- **WHAT TO WORK ON**
The answer should consist of all the records, written out word for word.

___ DATASET EXTRACT ___

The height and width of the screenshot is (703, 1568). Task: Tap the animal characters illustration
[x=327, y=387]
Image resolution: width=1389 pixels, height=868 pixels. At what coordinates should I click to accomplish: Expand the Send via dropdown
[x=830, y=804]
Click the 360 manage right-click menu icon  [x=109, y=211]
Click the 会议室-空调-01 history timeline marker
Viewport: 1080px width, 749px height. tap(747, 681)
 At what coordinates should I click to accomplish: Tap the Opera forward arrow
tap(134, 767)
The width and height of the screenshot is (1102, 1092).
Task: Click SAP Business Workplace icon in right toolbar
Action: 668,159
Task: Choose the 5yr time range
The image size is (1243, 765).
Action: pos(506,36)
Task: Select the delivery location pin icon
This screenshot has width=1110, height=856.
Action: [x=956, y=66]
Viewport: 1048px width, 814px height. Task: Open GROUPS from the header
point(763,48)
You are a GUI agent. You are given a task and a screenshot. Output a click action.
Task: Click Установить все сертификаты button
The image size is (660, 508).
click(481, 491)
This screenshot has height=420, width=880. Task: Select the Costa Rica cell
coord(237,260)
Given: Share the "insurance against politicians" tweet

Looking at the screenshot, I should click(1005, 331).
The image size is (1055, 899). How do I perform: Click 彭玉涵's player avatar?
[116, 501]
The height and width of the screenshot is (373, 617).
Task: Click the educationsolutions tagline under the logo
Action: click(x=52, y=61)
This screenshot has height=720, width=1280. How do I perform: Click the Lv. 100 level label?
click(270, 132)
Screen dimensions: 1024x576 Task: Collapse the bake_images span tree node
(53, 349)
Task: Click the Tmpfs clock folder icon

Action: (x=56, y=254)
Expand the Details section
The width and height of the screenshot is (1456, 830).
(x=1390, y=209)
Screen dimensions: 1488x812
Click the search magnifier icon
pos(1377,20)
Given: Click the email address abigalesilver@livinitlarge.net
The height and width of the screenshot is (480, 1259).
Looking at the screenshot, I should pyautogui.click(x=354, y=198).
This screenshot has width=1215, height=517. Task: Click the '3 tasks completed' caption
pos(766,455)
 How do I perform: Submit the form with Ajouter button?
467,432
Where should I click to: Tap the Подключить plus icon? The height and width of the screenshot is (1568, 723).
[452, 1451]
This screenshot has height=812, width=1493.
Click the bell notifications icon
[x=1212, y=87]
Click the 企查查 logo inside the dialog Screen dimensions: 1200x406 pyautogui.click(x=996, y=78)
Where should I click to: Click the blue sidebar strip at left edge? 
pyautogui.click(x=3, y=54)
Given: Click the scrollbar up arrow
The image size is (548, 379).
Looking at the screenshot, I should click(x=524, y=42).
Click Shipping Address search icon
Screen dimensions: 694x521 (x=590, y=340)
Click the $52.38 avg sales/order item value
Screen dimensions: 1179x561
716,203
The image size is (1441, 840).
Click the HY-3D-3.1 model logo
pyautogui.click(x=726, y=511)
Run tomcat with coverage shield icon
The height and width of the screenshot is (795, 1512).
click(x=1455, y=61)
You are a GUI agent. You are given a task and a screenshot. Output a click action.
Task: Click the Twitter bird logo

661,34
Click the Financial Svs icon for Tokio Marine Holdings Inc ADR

___

- **SOLUTION TO THIS TASK**
The height and width of the screenshot is (703, 1568). Task: Tap the animal characters illustration
[x=327, y=387]
Image resolution: width=1389 pixels, height=868 pixels. At what coordinates should I click to accomplish: Expand the Send via dropdown
[x=830, y=804]
Click the 360 manage right-click menu icon  [x=109, y=211]
Click the 会议室-空调-01 history timeline marker
Viewport: 1080px width, 749px height. tap(747, 681)
 At what coordinates should I click to accomplish: Tap the Opera forward arrow
tap(134, 767)
The width and height of the screenshot is (1102, 1092).
Task: Click SAP Business Workplace icon in right toolbar
Action: 668,159
Task: Choose the 5yr time range
The image size is (1243, 765).
Action: pos(506,36)
Task: Select the delivery location pin icon
This screenshot has width=1110, height=856.
Action: [x=956, y=66]
Viewport: 1048px width, 814px height. Task: Open GROUPS from the header
point(763,48)
You are a GUI agent. You are given a task and a screenshot. Output a click action.
Task: Click Установить все сертификаты button
The image size is (660, 508).
click(481, 491)
This screenshot has height=420, width=880. Task: Select the Costa Rica cell
coord(237,260)
Given: Share the "insurance against politicians" tweet

Looking at the screenshot, I should click(1005, 331).
The image size is (1055, 899). How do I perform: Click 彭玉涵's player avatar?
[116, 501]
The height and width of the screenshot is (373, 617).
Task: Click the educationsolutions tagline under the logo
Action: click(x=52, y=61)
This screenshot has height=720, width=1280. How do I perform: Click the Lv. 100 level label?
click(270, 132)
Screen dimensions: 1024x576 Task: Collapse the bake_images span tree node
(53, 349)
Task: Click the Tmpfs clock folder icon

Action: (x=56, y=254)
Expand the Details section
The width and height of the screenshot is (1456, 830).
(x=1390, y=209)
Screen dimensions: 1488x812
Click the search magnifier icon
pos(1377,20)
Given: Click the email address abigalesilver@livinitlarge.net
The height and width of the screenshot is (480, 1259).
Looking at the screenshot, I should pyautogui.click(x=354, y=198).
This screenshot has width=1215, height=517. Task: Click the '3 tasks completed' caption
pos(766,455)
 How do I perform: Submit the form with Ajouter button?
467,432
Where should I click to: Tap the Подключить plus icon? The height and width of the screenshot is (1568, 723).
[452, 1451]
This screenshot has height=812, width=1493.
Click the bell notifications icon
[x=1212, y=87]
Click the 企查查 logo inside the dialog Screen dimensions: 1200x406 pyautogui.click(x=996, y=78)
Where should I click to: Click the blue sidebar strip at left edge? 
pyautogui.click(x=3, y=54)
Given: Click the scrollbar up arrow
The image size is (548, 379).
Looking at the screenshot, I should click(x=524, y=42).
Click Shipping Address search icon
Screen dimensions: 694x521 (x=590, y=340)
Click the $52.38 avg sales/order item value
Screen dimensions: 1179x561
716,203
The image size is (1441, 840).
Click the HY-3D-3.1 model logo
pyautogui.click(x=726, y=511)
Run tomcat with coverage shield icon
The height and width of the screenshot is (795, 1512).
click(x=1455, y=61)
You are a GUI agent. You are given a task and a screenshot. Output a click action.
Task: Click the Twitter bird logo

661,34
Click the Financial Svs icon for Tokio Marine Holdings Inc ADR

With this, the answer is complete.